__Lesetext__:
.....

Das Stuttgarter Symposion widmet sich alljährlich Themen der badischen und württembergischen Landesgeschichte. Dieses Jahr befasste sich das Symposion mit dem Widerstand gegen das nationalsozialistische Regime. Die Veranstaltung fragte vor allem nach der Bewertung des Widerstands seit 1945 und seiner Bedeutung für die heutige Gesellschaft. Schwerpunkte bildeten zudem Georg Elser und sein Attentat auf Adolf Hitler vor 70 Jahren sowie regionale Besonderheiten im Zusammenhang mit dem Widerstand.

MICHAEL KIßENER (Mainz) befasste sich mit der Bewertung des deutschen Widerstands im Allgemeinen. Er konstatierte den Trend, die Träger des Widerstands kritisch zu betrachten. Bei Militärs wie Stauffenberg habe es sich demzufolge nicht um „strahlende Helden“, sondern um „eher düstere Gestalten“ gehandelt, die tief in die Verbrechen von Hitlers Russlandfeldzug verstrickt gewesen seien. Außerdem hätten sie das Dritte Reich nicht durch eine Demokratie, sondern durch einen Ständestaat ersetzen wollen. Ein Carl Friedrich Goerdeler werde als „schlimmer Nationalist und Antisemit“ bezeichnet, einem Hans Scholl zumindest „Krypto-Antisemitismus“ unterstellt.

.....

__Gesammelte Daten__:

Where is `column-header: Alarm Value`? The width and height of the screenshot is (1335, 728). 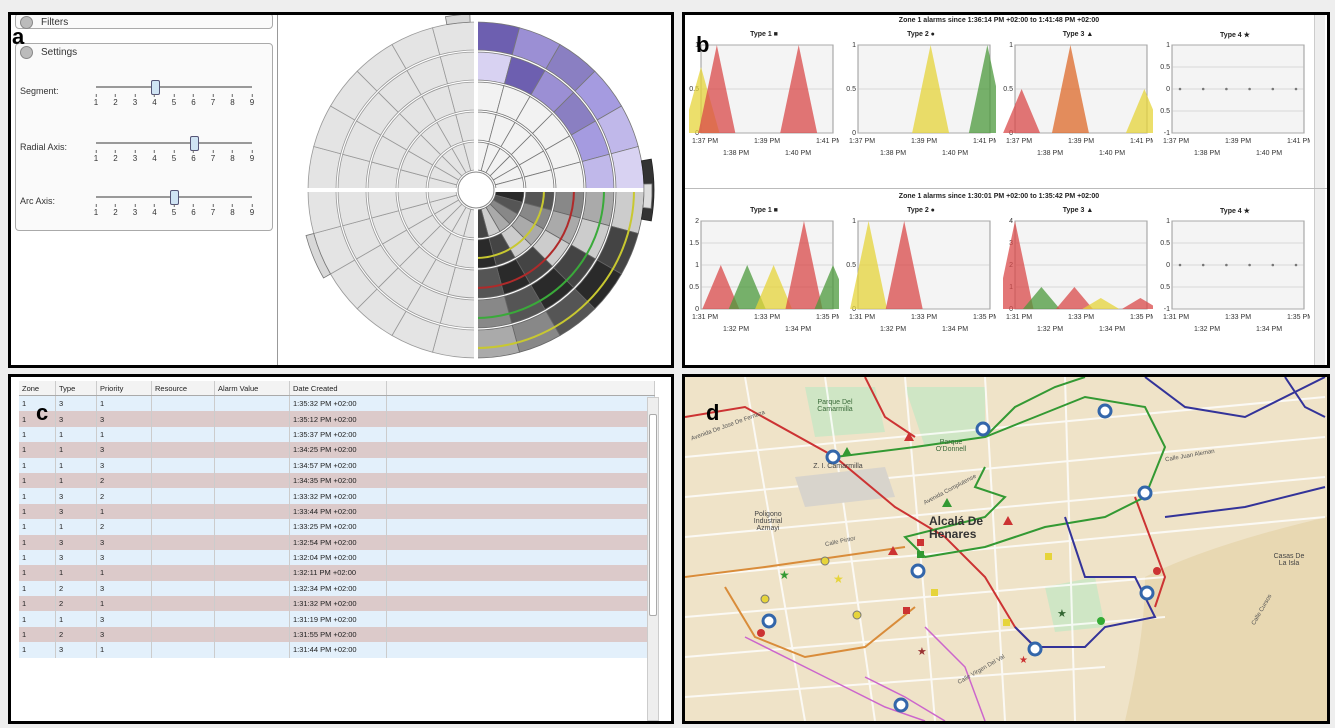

.....

__Pflichtaufgaben__:
1/ Geben Sie aus dem Bericht über das Stuttgarter Symposion den Abschnitt wortgetreu wieder, beginnend mit „Das Stuttgarter Symposion“ und weiter bis einschließlich „mit dem Widerstand.“.
2/ Setzen Sie den Bericht über das Stuttgarter Symposion im Anschluss an seinen letzten Satz fort.
Das Material wird hierfür nicht benötigt.

__Lösungen der Aufgaben__:
1/
Das Stuttgarter Symposion widmet sich alljährlich Themen der badischen und württembergischen Landesgeschichte. Dieses Jahr befasste sich das Symposion mit dem Widerstand gegen das nationalsozialistische Regime. Die Veranstaltung fragte vor allem nach der Bewertung des Widerstands seit 1945 und seiner Bedeutung für die heutige Gesellschaft. Schwerpunkte bildeten zudem Georg Elser und sein Attentat auf Adolf Hitler vor 70 Jahren sowie regionale Besonderheiten im Zusammenhang mit dem Widerstand.

2/
Kißener wandte sich gegen diese Kritik. Es sei Aufgabe der Geschichtswissenschaft, den Widerstand historisch einzuordnen und nicht nach heutigen Maßstäben zu bewerten. Problematisch sei insbesondere die Beurteilung der Verschwörer des 20. Juli. Vielen von ihnen werde vorgeworfen, lange Zeit den Vernichtungskrieg hinter der Ostfront toleriert zu haben. Kißener erklärte, dass vor allem aus dem Fehlen von schriftlicher Kritik an den deutschen Verbrechen deren Billigung abgeleitet werde. Die Regimegegner um Stauffenberg hätten jedoch keine schriftlichen Stellungnahmen verfassen können, da auf diese Weise gefährliches, belastendes Material entstanden wäre. Nur ihre von Zeitzeugen kolportierten Äußerungen böten wirklich Einblicke in ihre Gedankenwelt. Die Zeitzeugenüberlieferung werde jedoch von vielen Autoren in Frage gestellt. Schriftliche Quellen gälten den Kritikern des Widerstands hingegen als absolut vertrauenswürdig, selbst wenn es sich um Verhörprotokolle bzw. Aussagen unter Folter handle.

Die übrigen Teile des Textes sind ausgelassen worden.